Tuesday 17 July 2007

How can we live in the moment when Christmas starts in June?

Santa's Summer Holidays

Here we are trying to be good little citizens, keeping our heads down, building up our credit card bills, and generally doing what we are told.
Alongside that we willingly swallow all the hogwash that we are fed about what will make our lives longer and more liveable.
Together with all the traditional 'Don't smoke that fag you smelly toe-rag; get up and exercise more, you lazy piece of snivelling lardass' advice, we also absorb the happy smiley luvvy duvvy New Agey spectrum, which has us putting good things out into the universe (botty burps notwithstanding), washing our hair in tree bark extract (why, pray, are we meant to assume that tree bark is good for hair? On the rare occasions I have encountered tree bark close up, I've never suffered from the urge to rub my head on it.)
and aspiring to that greatest piece of New Age Old Hippy Ancient Eastern wisdom fusion: Being in the moment.
Sarcy remarks apart, I am a great believer of making the most of now.

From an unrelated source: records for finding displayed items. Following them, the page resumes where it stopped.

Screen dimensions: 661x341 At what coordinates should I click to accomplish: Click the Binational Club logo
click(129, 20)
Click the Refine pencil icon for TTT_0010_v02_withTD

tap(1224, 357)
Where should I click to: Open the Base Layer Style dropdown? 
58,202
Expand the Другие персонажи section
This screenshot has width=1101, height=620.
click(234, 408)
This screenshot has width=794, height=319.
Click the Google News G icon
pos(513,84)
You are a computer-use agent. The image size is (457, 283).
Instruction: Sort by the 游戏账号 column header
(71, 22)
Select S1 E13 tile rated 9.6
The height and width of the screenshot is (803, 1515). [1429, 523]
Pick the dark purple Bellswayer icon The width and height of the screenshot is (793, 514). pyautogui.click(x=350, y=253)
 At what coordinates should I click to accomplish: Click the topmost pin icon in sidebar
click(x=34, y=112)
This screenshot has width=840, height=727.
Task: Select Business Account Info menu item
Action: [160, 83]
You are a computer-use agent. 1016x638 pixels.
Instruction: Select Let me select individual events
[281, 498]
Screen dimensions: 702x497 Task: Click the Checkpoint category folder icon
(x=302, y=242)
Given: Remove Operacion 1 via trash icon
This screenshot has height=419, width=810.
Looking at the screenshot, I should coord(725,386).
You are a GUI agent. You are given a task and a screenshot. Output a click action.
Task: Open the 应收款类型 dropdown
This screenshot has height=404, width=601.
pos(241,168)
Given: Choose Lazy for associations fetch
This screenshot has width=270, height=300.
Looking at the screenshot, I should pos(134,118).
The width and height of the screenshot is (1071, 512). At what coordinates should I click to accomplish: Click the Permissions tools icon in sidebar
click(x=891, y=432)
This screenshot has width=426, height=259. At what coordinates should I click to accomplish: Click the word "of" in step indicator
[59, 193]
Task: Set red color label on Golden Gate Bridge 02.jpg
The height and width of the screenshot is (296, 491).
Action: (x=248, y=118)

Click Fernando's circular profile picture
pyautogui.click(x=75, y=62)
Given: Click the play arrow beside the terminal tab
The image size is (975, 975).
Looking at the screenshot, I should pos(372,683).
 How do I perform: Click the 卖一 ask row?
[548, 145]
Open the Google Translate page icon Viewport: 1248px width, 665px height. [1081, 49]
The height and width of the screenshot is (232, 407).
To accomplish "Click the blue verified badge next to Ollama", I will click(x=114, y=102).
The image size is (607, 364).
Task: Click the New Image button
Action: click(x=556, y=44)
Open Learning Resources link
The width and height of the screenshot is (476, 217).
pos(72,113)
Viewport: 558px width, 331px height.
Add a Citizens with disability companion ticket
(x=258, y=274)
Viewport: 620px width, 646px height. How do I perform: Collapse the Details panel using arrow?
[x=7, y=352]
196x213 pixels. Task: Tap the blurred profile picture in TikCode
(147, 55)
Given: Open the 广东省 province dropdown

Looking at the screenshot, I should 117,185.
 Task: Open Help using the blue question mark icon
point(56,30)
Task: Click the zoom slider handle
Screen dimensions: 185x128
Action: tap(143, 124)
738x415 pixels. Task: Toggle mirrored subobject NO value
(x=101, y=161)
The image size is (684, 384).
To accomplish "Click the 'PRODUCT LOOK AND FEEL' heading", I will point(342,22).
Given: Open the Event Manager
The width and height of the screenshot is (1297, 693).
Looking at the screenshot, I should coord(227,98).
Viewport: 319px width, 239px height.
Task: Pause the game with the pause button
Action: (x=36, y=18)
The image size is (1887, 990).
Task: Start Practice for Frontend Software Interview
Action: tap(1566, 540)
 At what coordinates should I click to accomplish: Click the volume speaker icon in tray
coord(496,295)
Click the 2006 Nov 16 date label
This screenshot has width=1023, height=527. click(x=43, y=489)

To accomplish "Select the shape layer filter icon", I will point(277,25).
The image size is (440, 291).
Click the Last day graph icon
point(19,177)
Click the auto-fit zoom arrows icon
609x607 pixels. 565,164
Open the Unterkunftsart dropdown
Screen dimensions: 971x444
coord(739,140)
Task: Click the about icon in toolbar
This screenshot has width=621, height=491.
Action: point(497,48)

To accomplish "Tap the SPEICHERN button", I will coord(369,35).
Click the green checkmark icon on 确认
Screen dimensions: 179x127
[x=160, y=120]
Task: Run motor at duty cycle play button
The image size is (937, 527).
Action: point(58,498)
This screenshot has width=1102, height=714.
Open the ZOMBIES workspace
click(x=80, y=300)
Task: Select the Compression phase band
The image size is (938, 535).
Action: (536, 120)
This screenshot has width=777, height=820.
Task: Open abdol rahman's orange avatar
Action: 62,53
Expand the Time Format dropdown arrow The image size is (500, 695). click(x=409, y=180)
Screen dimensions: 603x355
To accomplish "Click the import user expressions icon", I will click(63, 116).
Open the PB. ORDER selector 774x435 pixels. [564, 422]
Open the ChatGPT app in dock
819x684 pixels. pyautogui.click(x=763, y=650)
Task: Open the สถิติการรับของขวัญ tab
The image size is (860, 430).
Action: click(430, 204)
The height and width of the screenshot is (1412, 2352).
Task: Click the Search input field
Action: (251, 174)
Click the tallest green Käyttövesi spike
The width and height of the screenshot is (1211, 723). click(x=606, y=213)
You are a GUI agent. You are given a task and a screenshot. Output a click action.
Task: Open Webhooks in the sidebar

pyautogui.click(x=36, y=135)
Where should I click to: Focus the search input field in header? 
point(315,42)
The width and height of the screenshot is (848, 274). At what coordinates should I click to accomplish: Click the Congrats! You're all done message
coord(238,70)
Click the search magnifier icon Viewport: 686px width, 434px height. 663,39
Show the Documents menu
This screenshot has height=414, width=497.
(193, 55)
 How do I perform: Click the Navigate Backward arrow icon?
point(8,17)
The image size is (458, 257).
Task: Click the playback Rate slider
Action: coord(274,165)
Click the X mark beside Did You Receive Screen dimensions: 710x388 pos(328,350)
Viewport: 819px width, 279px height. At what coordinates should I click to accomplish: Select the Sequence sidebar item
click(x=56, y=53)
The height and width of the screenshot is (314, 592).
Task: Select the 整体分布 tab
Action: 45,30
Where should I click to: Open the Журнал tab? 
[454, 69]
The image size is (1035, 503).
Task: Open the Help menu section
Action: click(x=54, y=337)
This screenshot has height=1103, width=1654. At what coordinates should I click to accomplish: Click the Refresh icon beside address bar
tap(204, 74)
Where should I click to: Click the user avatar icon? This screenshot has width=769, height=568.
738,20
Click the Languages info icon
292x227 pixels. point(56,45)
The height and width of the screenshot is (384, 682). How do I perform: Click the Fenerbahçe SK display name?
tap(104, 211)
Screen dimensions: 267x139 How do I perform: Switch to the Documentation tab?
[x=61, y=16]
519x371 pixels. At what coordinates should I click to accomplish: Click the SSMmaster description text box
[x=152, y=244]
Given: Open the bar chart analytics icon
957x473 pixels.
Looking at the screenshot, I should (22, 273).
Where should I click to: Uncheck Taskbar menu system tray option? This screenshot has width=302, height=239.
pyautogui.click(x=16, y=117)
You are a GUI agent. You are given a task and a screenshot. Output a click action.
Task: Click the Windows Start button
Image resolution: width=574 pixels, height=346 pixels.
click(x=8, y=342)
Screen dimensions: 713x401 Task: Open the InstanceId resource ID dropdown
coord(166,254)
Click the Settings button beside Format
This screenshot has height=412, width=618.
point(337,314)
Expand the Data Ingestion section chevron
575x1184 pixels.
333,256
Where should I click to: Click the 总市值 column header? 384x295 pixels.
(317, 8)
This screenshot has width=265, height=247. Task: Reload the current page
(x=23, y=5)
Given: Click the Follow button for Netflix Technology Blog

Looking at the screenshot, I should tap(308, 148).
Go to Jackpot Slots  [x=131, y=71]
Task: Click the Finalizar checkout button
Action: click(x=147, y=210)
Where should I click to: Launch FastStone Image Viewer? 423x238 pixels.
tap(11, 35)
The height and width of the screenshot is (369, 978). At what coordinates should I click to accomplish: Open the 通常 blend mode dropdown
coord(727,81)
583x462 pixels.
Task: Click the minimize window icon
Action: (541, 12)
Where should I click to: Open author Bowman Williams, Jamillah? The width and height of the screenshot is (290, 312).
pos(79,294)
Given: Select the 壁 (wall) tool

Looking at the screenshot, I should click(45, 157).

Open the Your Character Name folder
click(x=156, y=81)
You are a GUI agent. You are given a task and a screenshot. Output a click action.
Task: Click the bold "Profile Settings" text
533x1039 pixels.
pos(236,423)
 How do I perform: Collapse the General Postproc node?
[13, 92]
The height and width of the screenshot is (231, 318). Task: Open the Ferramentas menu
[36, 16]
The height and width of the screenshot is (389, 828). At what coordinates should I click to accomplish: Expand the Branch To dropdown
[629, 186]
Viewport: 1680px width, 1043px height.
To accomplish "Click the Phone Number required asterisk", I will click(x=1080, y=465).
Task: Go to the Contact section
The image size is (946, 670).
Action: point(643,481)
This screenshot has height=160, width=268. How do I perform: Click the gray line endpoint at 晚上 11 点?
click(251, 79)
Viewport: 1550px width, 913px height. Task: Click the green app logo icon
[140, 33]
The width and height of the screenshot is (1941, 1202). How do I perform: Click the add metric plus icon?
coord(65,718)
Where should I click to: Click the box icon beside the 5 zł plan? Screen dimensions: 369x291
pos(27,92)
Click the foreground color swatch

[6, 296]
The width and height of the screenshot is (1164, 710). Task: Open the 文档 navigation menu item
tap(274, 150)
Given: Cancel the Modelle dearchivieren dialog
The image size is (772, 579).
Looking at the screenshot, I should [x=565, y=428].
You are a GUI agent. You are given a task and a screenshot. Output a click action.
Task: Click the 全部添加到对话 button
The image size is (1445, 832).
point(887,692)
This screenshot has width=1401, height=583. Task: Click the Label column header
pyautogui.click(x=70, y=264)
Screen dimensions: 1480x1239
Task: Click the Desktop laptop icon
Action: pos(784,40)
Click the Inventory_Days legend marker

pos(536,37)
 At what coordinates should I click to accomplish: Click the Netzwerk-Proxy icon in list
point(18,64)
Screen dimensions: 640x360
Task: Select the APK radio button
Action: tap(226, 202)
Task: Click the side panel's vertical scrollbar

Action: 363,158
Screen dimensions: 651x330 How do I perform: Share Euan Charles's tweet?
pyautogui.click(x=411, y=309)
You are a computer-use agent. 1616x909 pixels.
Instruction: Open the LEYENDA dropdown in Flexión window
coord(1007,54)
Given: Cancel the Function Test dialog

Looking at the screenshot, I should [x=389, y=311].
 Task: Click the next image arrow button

Having failed to decide whether I'm an atheist or a pantheist, I do believe that this life is all we have, and to live in the past, which we can no longer influence, or to live obsessed by the future in such a way as to guarantee a ticket out of here into some kind of everlasting future (see: all organised religion) is to miss the point.
But how the bleedin' hell am I meant to succeed when the society I live in cannot wait to drag me out of the present?
After the night of the 21st June, if one was to be a miserable anal-retentive stickler for statistic, one might say 'Ah now, da nights are drawing in, so they are!'
Equally, one might not, because we are still in the middle of summer, a fact we all realise the moment the nasty black cloud moves away from the sun, and we once more exclaim in empirical ecstasy: 'Wow! That sun is hot!'
On the morning of June 22nd, a few short hours after the longest day had passed, I was waltzing down the Prom when I spotted a large sign outside Leisureland, advertising the arrival of an ice rink for Christmas.
"Coming Soon!" it proudly declared.
As a regular Prom pounder, I will now have to look at this sign every day for the next six months. While I was, I suppose, grateful that they had waited at least a couple of hours past Midsummer's Day to advertise their rink, I could not miss the irony of that 'Coming Soon'.
There is not a single point of the year further from Christmas.
Despite my best efforts to appreciate the 'now', this Tigerish profit-driven greed and madness plunges me each day into a vortex that seeks to send me off to the cold dark days of winter before I've barely touched my summer.
Every year, the achingly dreadful inevitability of this glitzy modern mutation of a noble ancient holiday obscures the majesty of the calm dark season. I used to wish we could just one year transport Christmas to early July, just for the hell of it.
However, having seen a snow flake advertising Christmas in Galway in midsummer, I retract my wish.
Leave Christmas in December, and leave us to enjoy our summer and autumn.
Don't force us to wish our lives away before we can appreciate what is happening around us at this unique moment.
****
As the Arts Festival hits town, some of you might be planning a wee excursion to Connemara to escape the crowds.
Whatever the weather, it is simply impossible to feel let down by the sight of the Maamturks, the Pins, the lakes and the hills of Joyce's Country.
Sadly, however, it's extremely likely that you will enjoy an uneven experience whilst grabbing a bite in the area's pubs.
On a recent Sunday, the Snapper and myself hit the road and headed off towards Letterfrack, stopping for a pint and a toasted sarny in Keane's Pub at Maam, which commands a stunning view back over the valley.
With gentle courtesy, yer man poured me a most excellent pint of Guinness and herself a diet coke. She had a cheese toasty and I, being more of a glutton, splashed out on a ham and cheese.
Although they arrived in that old 1970's-style placcy wrap, both were excellent (the ham in mine was stuffed thick and tasted great), and himself behind the bar kindly produced a range of condiments: mustard, mayo, relish.
Fortified and relaxed, we set off, having parted with the exceptionally reasonable sum of ¤11.00, for both our drinks and toasties. For a while I went uncharacteristically quiet, once again pondering the benefits of life in the country.
Such childish notions were dispelled the next day, when we stopped in Oughterrard for some lunch. We have regularly enjoyed the burger at the Boat Inn, but on this occasion, we both ordered the Club Sandwich ("One without tomato, please." "What was that?" "One without tomato please." "Okay, so that's two club sandwiches, one without tomato?" "Yes, that's right, one without tomato, please!"), which coming with salad garnish and chips, cost ¤8.95.
We waited and we waited, wondering how long it might take to make a sandwich. To amuse ourselves and build up our expectations we once again read the description on the menu, and our hungers grew and grew.
When the two sandwiches arrived (30 minutes after they were ordered) I felt I had been propelled back in time to those dark gastronomic days of early '90's Ireland. The bread was semi-toasted on one side, soggy white and wet on the other. There was neither butter nor mayonnaise holding the sandwich together, and when the cold fatty slices of bacon and chunks of what appeared to be reconstituted chicken breast fell out from their damp bready hosts onto the plate, they looked as forlorn as we felt. Both came with tomato, and neither of us enjoyed any of it. We parted with just under 20 quid for two dud sandwiches, with drinks extra.
Hopefully it was just an off day at the Boat Inn.
In the past we have eaten well there, but the point is, such an apparent lack of consistency in quality and service will neither please our tourists nor encourage them to return.